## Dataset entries
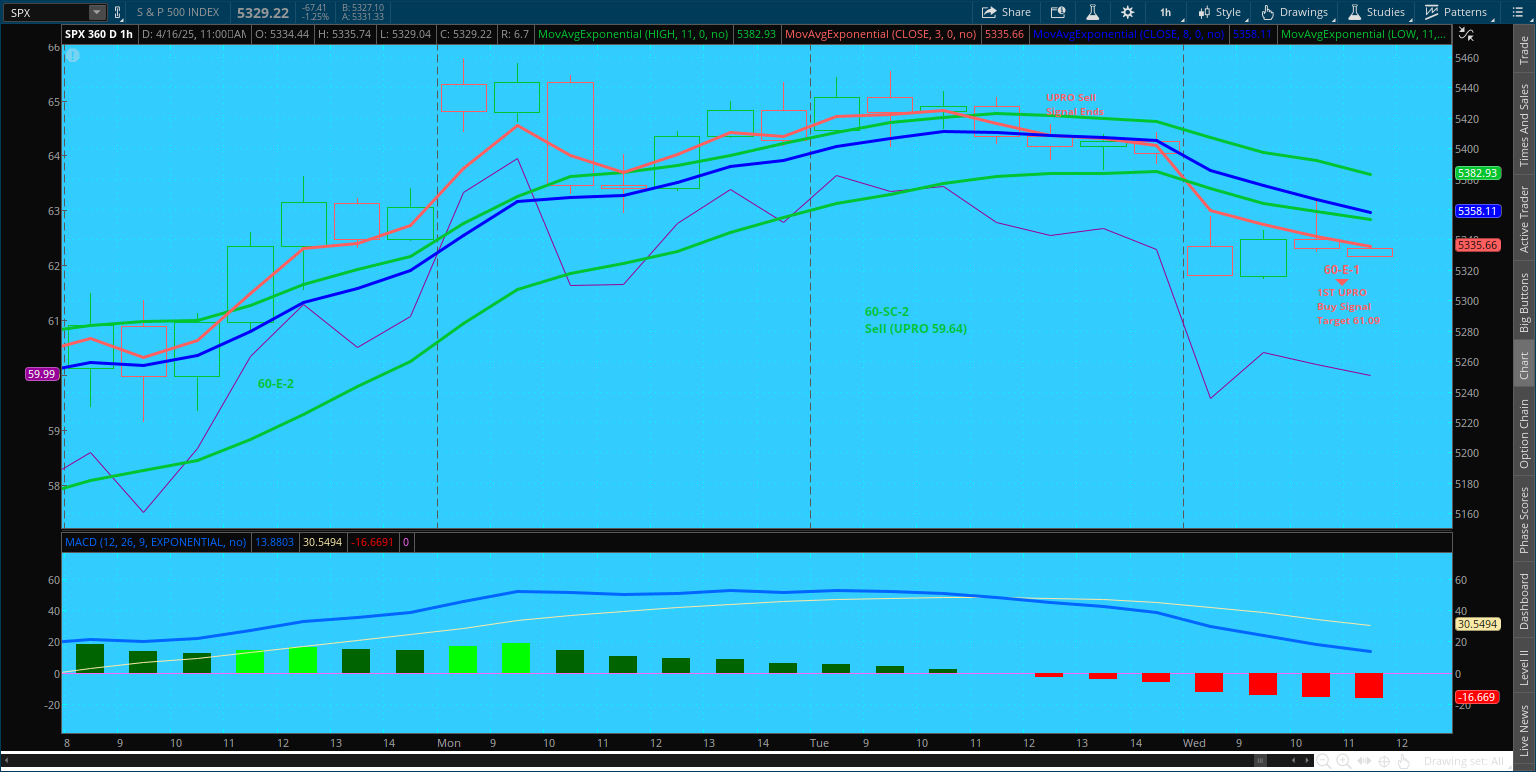Expand the Style dropdown menu

[x=1220, y=12]
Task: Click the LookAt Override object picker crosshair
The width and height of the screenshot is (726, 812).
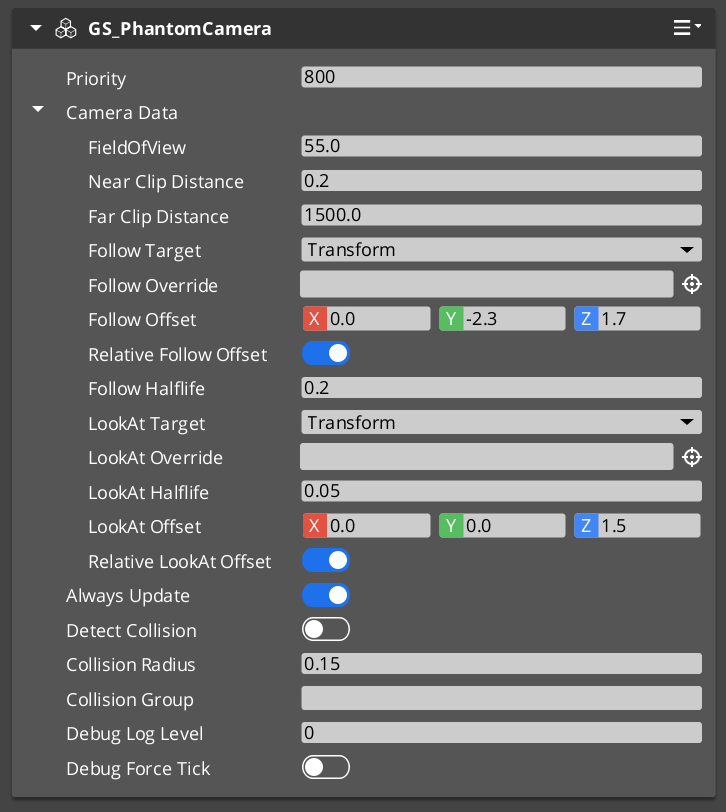Action: coord(691,456)
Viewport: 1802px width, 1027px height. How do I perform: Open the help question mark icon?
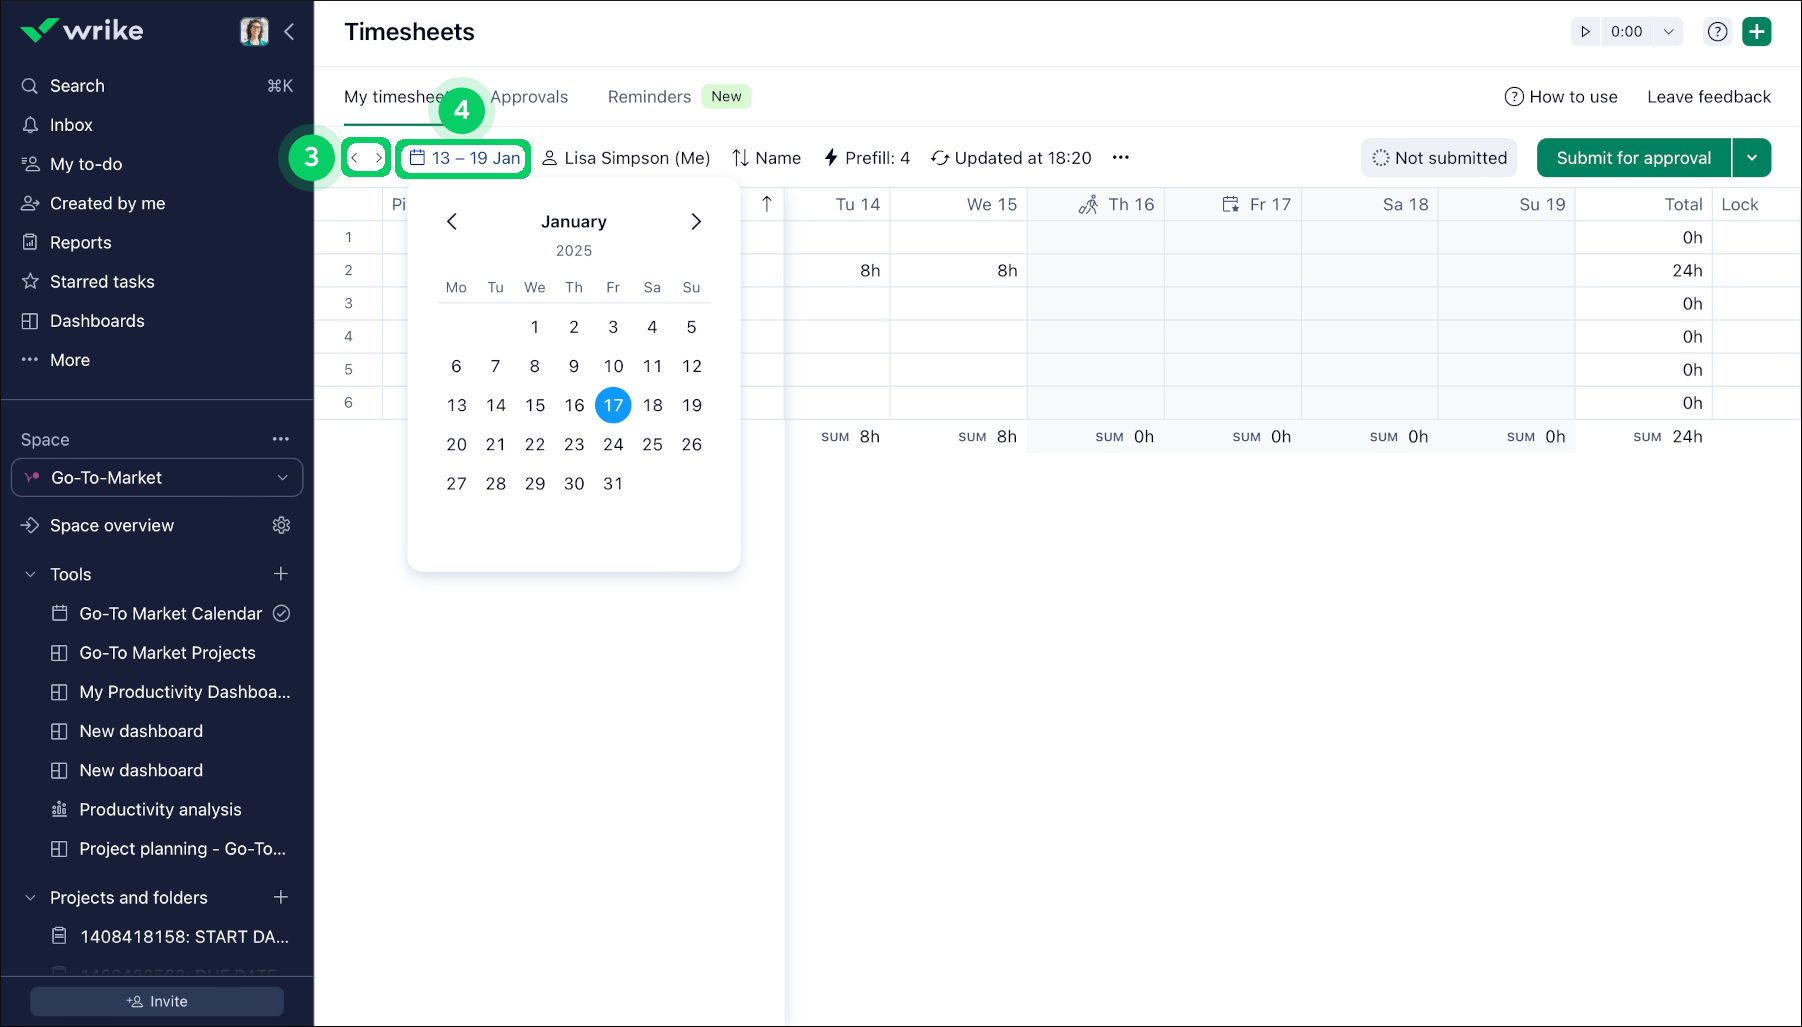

## Problem description
Nothing but the lines from the one holding "The width and" through the final line of the records above belongs in the answer, each retyped exactly; omit the pictures.

## Task result
The width and height of the screenshot is (726, 812).
Action: coord(691,456)
Viewport: 1802px width, 1027px height. How do I perform: Open the help question mark icon?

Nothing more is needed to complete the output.